Pirating as much as possible, as quickly and economically as possible, was how American could make itself as a literate, informed nation. And by doing this, the early Americans who were at first printer, publisher, and bookseller in one, slowly transformed themselves into publishers as we think of them today, outsourcing the printing and retailing of their books to others who were creating of them new, standalone businesses.
And so it stood, for about another century, until the international copyright law was passed in 1891. Until then, American authors were protected under copyright for a term of 14 years, but only in America, and foreign authors had no protection. Mark Twain moved to Canada and became a resident so he could claim Canadian copyright of The Prince and the Pauper. British authors often worked with an American to have the American register copyright (and then send proceeds to the author). Charles Dickens’s famous American tour was spurred by his desire to see copyright extended to British works. But there wasn’t much impetus for American publishers and printers to pass such a copyright law, as they benefited from high tariffs, and they were in the sweet position of not having to pay royalties to foreign authors—something that, as we’ve seen, helped them establish themselves as a viable industry in the US, as well as an American ideology based upon the importance of disseminating as much knowledge as cheaply as possible.
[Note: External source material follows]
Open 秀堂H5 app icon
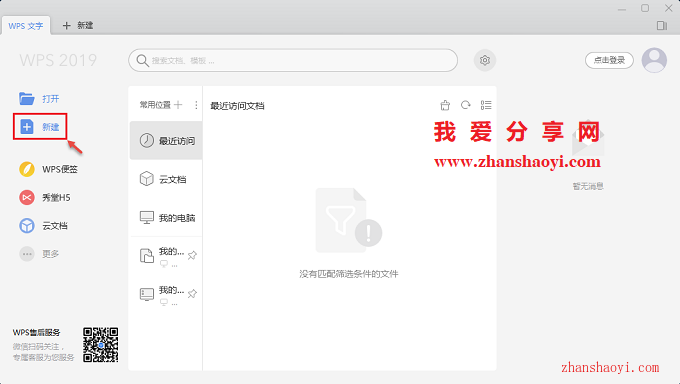 (26, 197)
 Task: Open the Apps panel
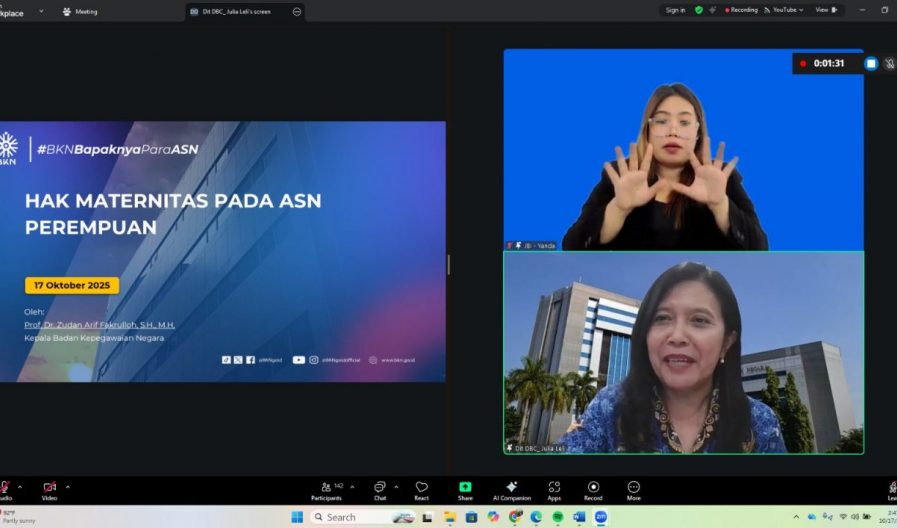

When the international copyright act was finally passed in 1891, it included a “Manufacturing Clause” that required all books by foreigners be set domestically, using American type. So American publishers had to pay royalties to foreigners, but now all books had to be made in the USA (so it would have been illegal to do what many publishers do today: send books to China or other countries where printing is cheaper, to be produced and shipped back).
Twain wanted even more protection, and money of course, for authors, though, and we would spend years lobbying to increase the length of copyright. He is one of the main reasons American copyright now extends for decades beyond the author’s death.
—Two months until my book proposal course begins.
—Check out this lovely article that includes a discussion of Belt and a recent release in The New Yorker.
Research for this newsletter comes from Adrian John’s Piracy: The Intellectual Property Wars from Gutenberg to Gates.
An edition of this magazine I bought on eBay.
a college friend had a job with Dover. She was hired to look for interesting books out of copyright some of which they reprinted on excellent paper w/sewn signatures but paper covers. Several of these editions are on my shelves 60 years later without the awful paper rot of cheaper paperbacks. I worked 6 years in the book trade, in stores, and as a salesman calling on stores in NYC. This was the era in which ACE printed the Lord of the Rings in the US claiming the UK copyright was void. it was also the era of competing mass market "classics" for school adoption--how many different editions of David Copperfield, or a single Shakespeare play should shelf space be taken up with?
at the other end of the scale, I was often asked by retail customers for books which had gone OP. I began to believe that if a book were OP, copyright should default to the be void.such that any other publisher could reprint on condition of paying the industry standard royalty. I should point out another oddity from the 60s. Ace Doubles were two novellas printed as a single book. It is said that several "joint authors" compared their sales/royalties finding somehow they had not sold the same number of books.
Interesting history on publishing and piracy in America.